From: Greg Kroah-Hartman <gregkh@linuxfoundation.org>
To: linux-kernel@vger.kernel.org
Cc: Greg Kroah-Hartman <gregkh@linuxfoundation.org>,
stable@vger.kernel.org, stable@kernel.org,
Dave Chinner <dchinner@redhat.com>,
Al Viro <viro@zeniv.linux.org.uk>,
Aaron Lu <aaron.lu@linux.alibaba.com>
Subject: [PATCH 4.4 55/65] fs: dont scan the inode cache before SB_BORN is set
Date: Mon, 4 Feb 2019 11:36:48 +0100 [thread overview]
Message-ID: <20190204103619.707605776@linuxfoundation.org> (raw)
In-Reply-To: <20190204103610.583715954@linuxfoundation.org>
4.4-stable review patch. If anyone has any objections, please let me know.
------------------
From: Dave Chinner <dchinner@redhat.com>
commit 79f546a696bff2590169fb5684e23d65f4d9f591 upstream.

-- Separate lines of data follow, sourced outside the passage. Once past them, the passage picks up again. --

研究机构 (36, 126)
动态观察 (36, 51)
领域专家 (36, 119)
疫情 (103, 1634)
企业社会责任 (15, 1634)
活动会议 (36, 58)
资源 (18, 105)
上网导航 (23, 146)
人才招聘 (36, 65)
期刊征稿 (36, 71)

We recently had an oops reported on a 4.14 kernel in
xfs_reclaim_inodes_count() where sb->s_fs_info pointed to garbage
and so the m_perag_tree lookup walked into lala land. It produces
an oops down this path during the failed mount:
radix_tree_gang_lookup_tag+0xc4/0x130
xfs_perag_get_tag+0x37/0xf0
xfs_reclaim_inodes_count+0x32/0x40
xfs_fs_nr_cached_objects+0x11/0x20
super_cache_count+0x35/0xc0
shrink_slab.part.66+0xb1/0x370
shrink_node+0x7e/0x1a0
try_to_free_pages+0x199/0x470
__alloc_pages_slowpath+0x3a1/0xd20
__alloc_pages_nodemask+0x1c3/0x200
cache_grow_begin+0x20b/0x2e0
fallback_alloc+0x160/0x200
kmem_cache_alloc+0x111/0x4e0
The problem is that the superblock shrinker is running before the
filesystem structures it depends on have been fully set up. i.e.

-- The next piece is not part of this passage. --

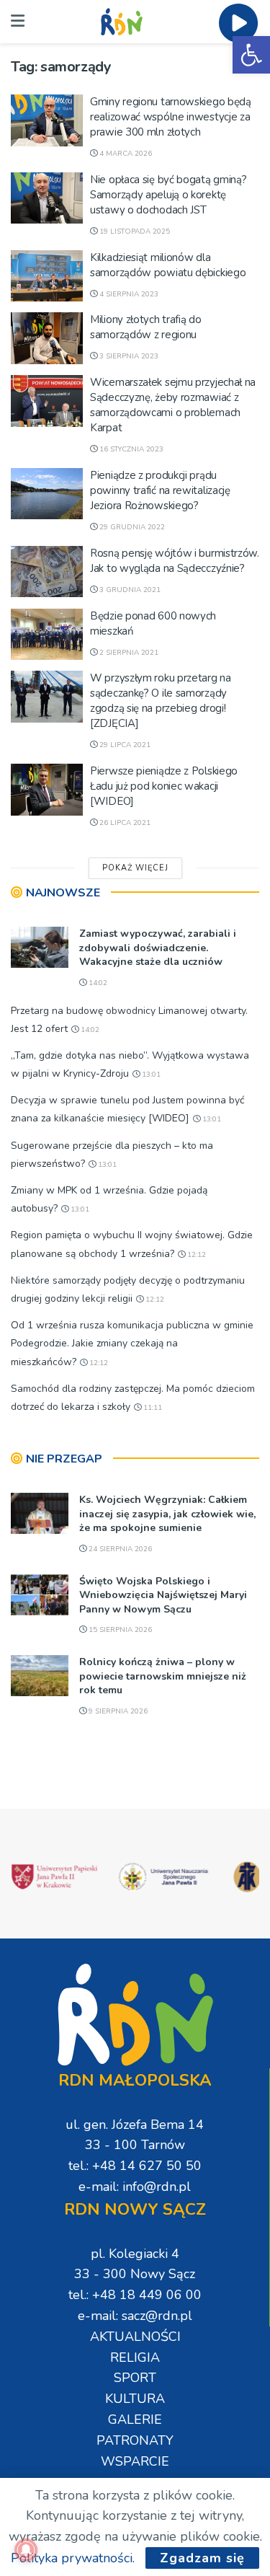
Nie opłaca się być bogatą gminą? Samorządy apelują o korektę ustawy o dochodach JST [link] (168, 194)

the shrinker is registered in sget(), before ->fill_super() has been
called, and the shrinker can call into the filesystem before
fill_super() does it's setup work. Essentially we are exposed to
both use-after-free and use-before-initialisation bugs here.
To fix this, add a check for the SB_BORN flag in super_cache_count.
In general, this flag is not set until ->fs_mount() completes
successfully, so we know that it is set after the filesystem
setup has completed. This matches the trylock_super() behaviour
which will not let super_cache_scan() run if SB_BORN is not set, and
hence will not allow the superblock shrinker from entering the
filesystem while it is being set up or after it has failed setup
and is being torn down.
Cc: stable@kernel.org
Signed-Off-By: Dave Chinner <dchinner@redhat.com>
Signed-off-by: Al Viro <viro@zeniv.linux.org.uk>
Signed-off-by: Aaron Lu <aaron.lu@linux.alibaba.com>
Signed-off-by: Greg Kroah-Hartman <gregkh@linuxfoundation.org>
---
fs/super.c | 30 ++++++++++++++++++++++++------
1 file changed, 24 insertions(+), 6 deletions(-)
--- a/fs/super.c
+++ b/fs/super.c
@@ -118,13 +118,23 @@ static unsigned long super_cache_count(s
sb = container_of(shrink, struct super_block, s_shrink);
/*
- * Don't call trylock_super as it is a potential
- * scalability bottleneck. The counts could get updated
- * between super_cache_count and super_cache_scan anyway.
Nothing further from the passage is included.